What to produce: Make an exact copy of every entry below, with the pictures left out.

Stored items:
*** Block opens ***
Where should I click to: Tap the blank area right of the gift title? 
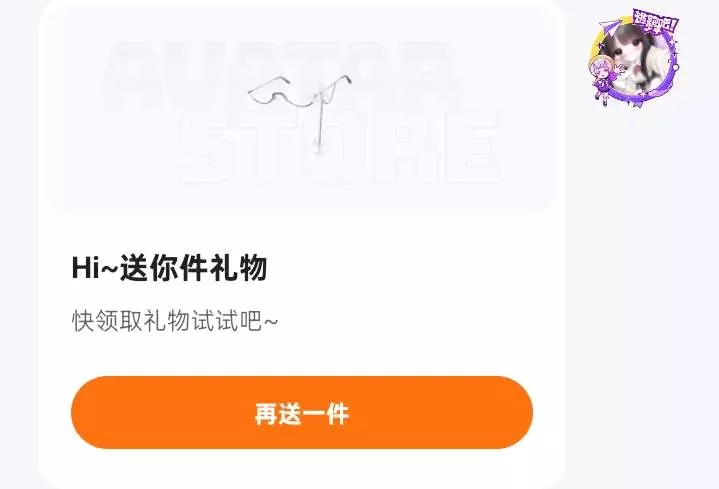tap(404, 268)
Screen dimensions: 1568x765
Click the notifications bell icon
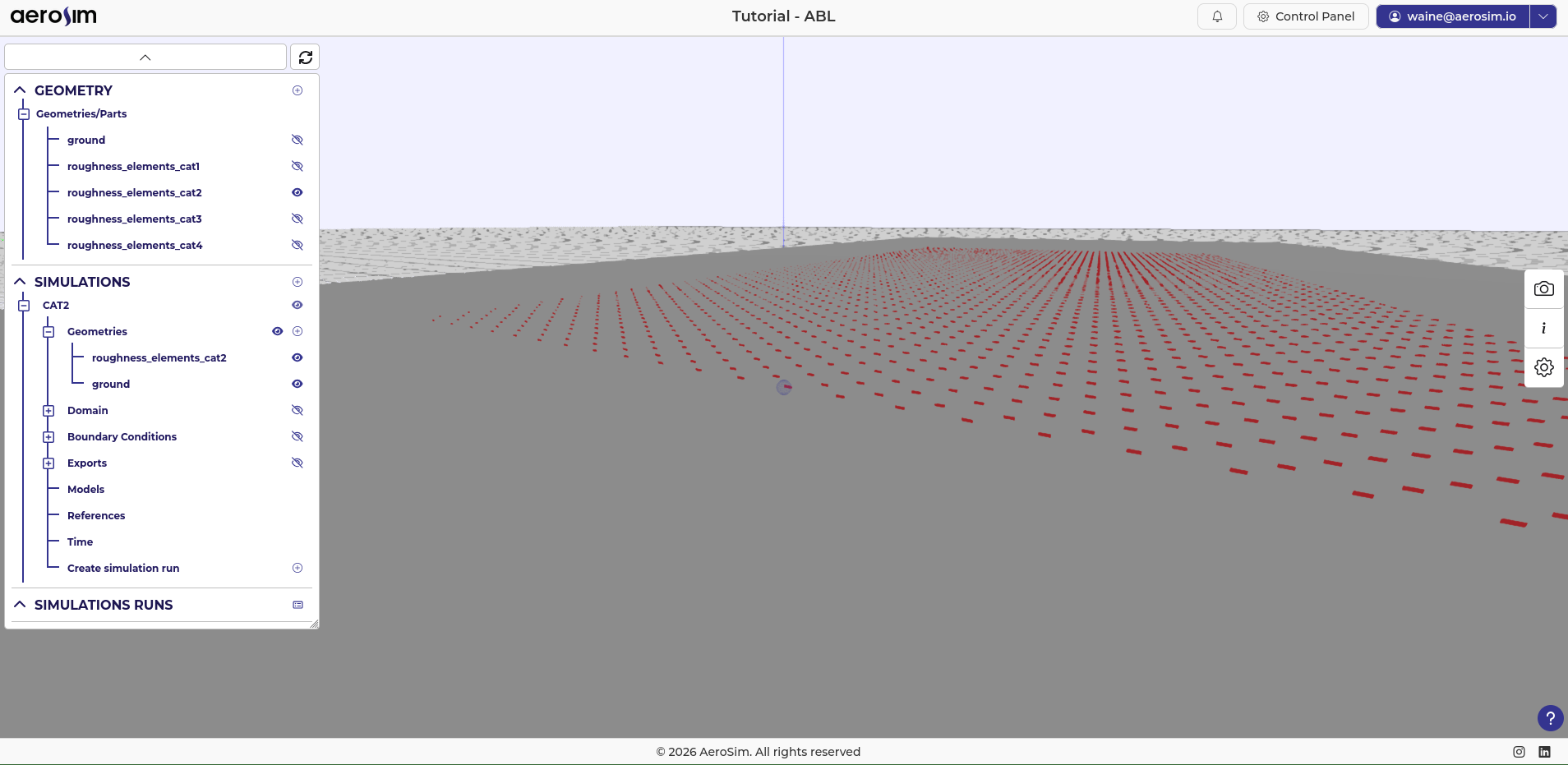(1216, 16)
*** Block closes ***
Output of the task:
Where should I click to: Tap the blank area right of the gift title? 
tap(404, 268)
Screen dimensions: 1568x765
Click the notifications bell icon
(1216, 16)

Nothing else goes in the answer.